まさかウィルを見送ったすぐ後で、こんな大事件が起こるなんて思ってもみなかった。ウィルは視察がどうとかで、朝早く王宮を出発して国境付近の村へ向かったばかりだ。
ウィルを乗せた馬車が見えなくなるまで手を振って、「さぁ部屋に戻ってもう一度寝直そう」なぁんてのんきな事を考えていた時だった。
突然3人組の男に名前を呼ばれた。服装からして王宮騎士団の5つの小隊のどれかに所属する人達だろう。小隊は色でどの隊かが見分けられるようになっている。この色は第何小隊だったっけ?

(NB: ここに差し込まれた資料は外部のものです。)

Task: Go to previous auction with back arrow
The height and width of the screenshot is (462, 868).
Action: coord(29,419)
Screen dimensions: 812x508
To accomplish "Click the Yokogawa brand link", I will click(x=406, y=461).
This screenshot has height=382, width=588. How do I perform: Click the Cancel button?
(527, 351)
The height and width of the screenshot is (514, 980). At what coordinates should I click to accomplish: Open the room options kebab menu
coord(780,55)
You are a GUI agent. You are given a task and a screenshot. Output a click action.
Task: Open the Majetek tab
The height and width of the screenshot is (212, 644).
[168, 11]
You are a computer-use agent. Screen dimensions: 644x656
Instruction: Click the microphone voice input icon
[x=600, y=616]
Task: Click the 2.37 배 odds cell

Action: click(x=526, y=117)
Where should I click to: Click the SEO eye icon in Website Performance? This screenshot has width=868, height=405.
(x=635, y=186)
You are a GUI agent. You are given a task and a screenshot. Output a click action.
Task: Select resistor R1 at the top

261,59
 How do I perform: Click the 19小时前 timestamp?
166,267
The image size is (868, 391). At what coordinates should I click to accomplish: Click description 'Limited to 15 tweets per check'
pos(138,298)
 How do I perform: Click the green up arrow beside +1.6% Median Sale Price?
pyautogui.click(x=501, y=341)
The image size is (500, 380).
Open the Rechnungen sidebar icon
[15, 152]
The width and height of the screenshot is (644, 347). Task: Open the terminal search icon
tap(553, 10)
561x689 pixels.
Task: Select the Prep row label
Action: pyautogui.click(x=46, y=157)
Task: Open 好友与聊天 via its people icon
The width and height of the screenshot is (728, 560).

私が思い出すのを待つことなく、突然男二人が私の左右に立った。
「王妃様の命により、身柄を拘束させていただきます」
そうそう。王妃であるメイシー様の護衛の人達の色だったわっと思い出した瞬間、男達が私の両脇を抱えるようにして歩きだした。
「アリス様!!」
隣にいたアナベルの驚きを伴った叫び声が聞こえるが、大きな男達に視界を塞がれてアナベルの姿は確認できなかった。
「ど、ど、どういうことですか?」
私を抱えたままだというのに、二人の男の歩くスピードはとても早い。なんとか男達から逃れたかったが、がっちりと掴まれていて全く動くことができない。かろうじて足は動かせたが、地面から浮いている状態ではジタバタしてもさほど意味はないように思えた。
この人達、一体なんなの?
突然の出来事に、恐怖よりも驚きの方が大きかった。抱えられたまま運ばれる私の前には、3人組の1人、さっき私に話かけてきた男が先導するかのように歩いている。
「王妃様の命により、身柄を拘束させていただきます」
この男は間違いなくそう言った。メイシー様が私を拘束なんて……私ってば、気付かないうちに何かやらかしちゃったのかしら?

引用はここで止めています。